Tuesday, February 2, 2010
If City Attorney’s Office Is Trimmed by 100 Attorneys…
Trutanich Says Misdemeanor Filings Would Come to Halt
By a MetNews Staff Writer
Los Angeles City Attorney Carmen Trutanich has warned that his office will cease filing any criminal actions if 100 of his deputies are laid off, as provided for in a budget proposal being floated in City Hall.
Speaking Friday at the 22nd annual Metropolitan News-Enterprise “Person of the Year” Dinner, Trutanich, one of three honorees, told the crowd of about 240:
“If this plan is passed, as proposed, we’ll be forced to move our entire criminal branch to the civil branch because we won’t have enough bodies to handle the litigation that’s ongoing right now in the office. In doing this, we’ll lose our ability to file any criminal cases.”

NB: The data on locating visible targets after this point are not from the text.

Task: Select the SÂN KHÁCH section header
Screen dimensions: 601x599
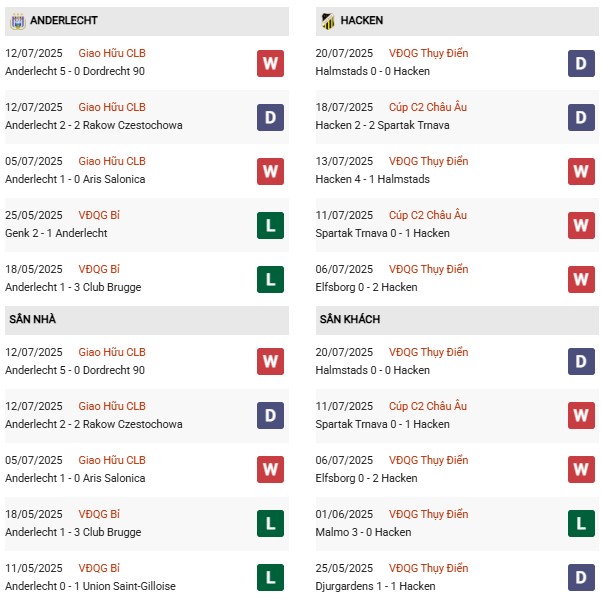Action: pos(350,319)
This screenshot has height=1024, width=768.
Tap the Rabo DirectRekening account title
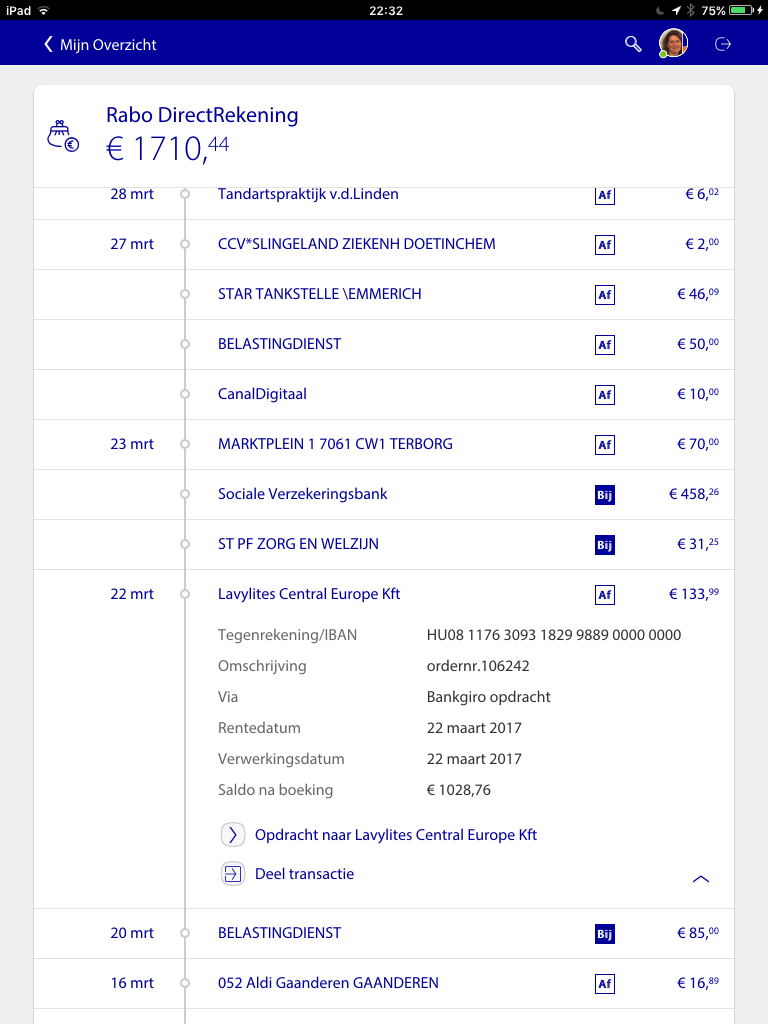[x=202, y=115]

That statement disappointed an expectation expressed a short while earlier in the program by Los Angeles County Supervisor Michael D. Antonovich that Trutanich would be taking cases off the county’s hands. Antonovich—who presented scrolls to Trutanich and his co-honorees, Los Angeles County’s District Attorney Steve Cooley and Public Defender Michael Judge—said that “with the new reductions taking place in the courts,” Trutanich will “probably have some more responsibilities.”
He explained that the District Attorney’s Office “will probably have to shift down to the city attorney” cases for filing as misdemeanors.
Trutanich made clear that to the contrary, if cuts in his staffing are made, his priority will be to defend the city against lawsuits. (He has claimed that in his seven months in office, he has saved the city $80 million by not settling unmeritorious cases which would have been compromised, by practice, before he came into office on July 1, instead taking those cases to trial and winning.)
Increasing Police Officers
Trutanich noted that under the budget proposal, the number of police officers in the city would be increased, a move he has supported. Questioning the wisdom of concomitantly decreasing the number of prosecutors, he remarked:
“The city must provide the tools to prosecute the people that the officers arrest. If we don’t, what do you think will happen?”
He answered his question by saying:
“It won’t be long before the people that Mike represents understand this: They can go out and do a drunk driving. They can go out and commit acts of prostitution, be a john, whatever it might be—drugs—and there are no consequences.”
The city attorney said of the Mayor’s Office, the City Council’s Office, and the Controller’s Office:
“Do you know how many hits they took under the new budget proposal on their staff? Anyone want to take a guess? Zero.”
Budget decisions, he asserted, should not be based on politics.
Bar Association Meeting
Speaking the next night at the Italian American Lawyers Assn. dinner at which attorney Jack Denove was installed as the group’s 2010 president, Trutanich again bemoaned the prospect of losing 100 deputies and declared:
“There will be no more filings by the City Attorney’s Office unless we do something about it.”
“I’m going to close down my criminal practice if we don’t get the money from the city. We’re fighting like hell to keep our budget and keep those lawyers in place.”
Trutanich’s appearance at the IALA event was his eighth that day. He had just come from San Pedro, in the south of the county, where he went after mingling at a Mexican American Bar Assn. party at the home of attorney Felipe I. Plascencia in La Habra Heights, north of La Habra in Orange County.
At one meeting that day, held at the Department of Water and Power headquarters in the Los Angeles Civic Center, Trutanich urged representatives of neighborhood councils to lobby members of the City Council to keep his legal team intact, according to a report by KPCC radio.